Source passage Block Start

Cash and cash equivalents decreased $7.5 million to $16.3 million for the
quarter ended December 30, 1995 versus an increase of $5.7 million for the
comparable period of fiscal 1995. The decrease was reflective of additional
purchasing activity of available-for-sale securities and purchases for capital
expenditures. The $5.7 million increase for the first three months of fiscal
1995 was primarily reflective of the $9.0 million received from the sale of the
Company's 50% ownership in its InfoBase joint venture, offset by purchases of
common stock for treasury.
Funds from continuing operating activities continue to be adequate to fund the
Company's plan of restructuring. There have been no material changes in the
Company's plan of restructuring or the benefits anticipated to be realized from
the plan's implementation.
SUBSEQUENT EVENTS
- -----------------
On January 17, 1996, the Company announced the declaration of a special dividend
of $10 per share of common stock. The special dividend is expected to be paid
on March 5, 1996 to stockholders of record on February 20, 1996.

Source passage Block End

— What you will do —
1: According to the quarterly report excerpt, how much was the special dividend per share of common stock?
2: For each statement, decide whether the quarterly report excerpt supports it. Answer yes or no and quote the words that settle it.
(a) Cash and cash equivalents fell to $16.3 million for the quarter ended December 30, 1995.
(b) The special dividend is expected to be paid on February 20, 1996.
(c) The Company has made material changes to its plan of restructuring.
Use only the quarterly report excerpt to respond.

Exercise data Block Start

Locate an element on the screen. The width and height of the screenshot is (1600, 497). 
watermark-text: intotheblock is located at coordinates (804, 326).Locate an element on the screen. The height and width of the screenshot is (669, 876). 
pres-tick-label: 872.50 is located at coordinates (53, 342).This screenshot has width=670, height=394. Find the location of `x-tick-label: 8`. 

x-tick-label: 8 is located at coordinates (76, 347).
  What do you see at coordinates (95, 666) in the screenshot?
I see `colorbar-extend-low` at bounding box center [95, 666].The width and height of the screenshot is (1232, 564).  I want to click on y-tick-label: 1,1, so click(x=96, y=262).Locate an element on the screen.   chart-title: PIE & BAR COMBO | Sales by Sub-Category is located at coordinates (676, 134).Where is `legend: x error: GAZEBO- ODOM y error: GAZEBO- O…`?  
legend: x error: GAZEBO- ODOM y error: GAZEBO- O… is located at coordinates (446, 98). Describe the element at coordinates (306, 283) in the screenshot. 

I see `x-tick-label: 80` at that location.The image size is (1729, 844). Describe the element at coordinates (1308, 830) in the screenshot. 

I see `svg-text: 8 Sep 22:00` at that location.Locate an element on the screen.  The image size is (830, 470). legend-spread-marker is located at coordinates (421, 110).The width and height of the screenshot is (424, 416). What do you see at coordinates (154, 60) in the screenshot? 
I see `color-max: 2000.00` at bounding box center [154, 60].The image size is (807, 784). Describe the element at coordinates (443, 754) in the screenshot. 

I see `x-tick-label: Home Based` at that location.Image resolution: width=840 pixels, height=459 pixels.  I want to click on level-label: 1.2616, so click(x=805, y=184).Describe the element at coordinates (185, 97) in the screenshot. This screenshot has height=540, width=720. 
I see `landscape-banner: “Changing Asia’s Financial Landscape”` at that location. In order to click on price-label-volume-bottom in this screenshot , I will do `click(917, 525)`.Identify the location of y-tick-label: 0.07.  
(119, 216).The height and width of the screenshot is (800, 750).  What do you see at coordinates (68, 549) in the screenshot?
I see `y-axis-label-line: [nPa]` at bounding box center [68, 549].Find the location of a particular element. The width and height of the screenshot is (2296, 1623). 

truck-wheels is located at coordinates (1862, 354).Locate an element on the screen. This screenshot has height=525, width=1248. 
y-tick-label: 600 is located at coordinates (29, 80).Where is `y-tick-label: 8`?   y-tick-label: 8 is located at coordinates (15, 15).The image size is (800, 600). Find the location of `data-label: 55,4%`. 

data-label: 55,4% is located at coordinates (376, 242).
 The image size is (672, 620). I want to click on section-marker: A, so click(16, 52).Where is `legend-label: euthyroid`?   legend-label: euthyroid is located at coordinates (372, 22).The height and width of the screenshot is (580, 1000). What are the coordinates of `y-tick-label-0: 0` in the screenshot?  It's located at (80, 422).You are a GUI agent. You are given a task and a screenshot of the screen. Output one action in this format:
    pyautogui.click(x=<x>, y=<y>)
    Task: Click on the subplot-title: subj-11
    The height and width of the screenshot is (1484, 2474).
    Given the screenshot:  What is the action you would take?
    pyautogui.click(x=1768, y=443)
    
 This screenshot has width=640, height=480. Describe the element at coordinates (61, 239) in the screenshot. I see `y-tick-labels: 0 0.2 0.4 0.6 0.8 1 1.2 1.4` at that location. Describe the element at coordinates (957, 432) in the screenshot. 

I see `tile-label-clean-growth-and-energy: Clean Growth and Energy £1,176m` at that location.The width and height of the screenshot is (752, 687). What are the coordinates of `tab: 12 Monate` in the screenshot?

Exercise data Block End

— Per-task answers —
1: $10 per share

2:
(a) Yes: "Cash and cash equivalents decreased $7.5 million to $16.3 million for the quarter ended December 30, 1995"
(b) No: "The special dividend is expected to be paid on March 5, 1996 to stockholders of record on February 20, 1996"
(c) No: "There have been no material changes in the Company's plan of restructuring"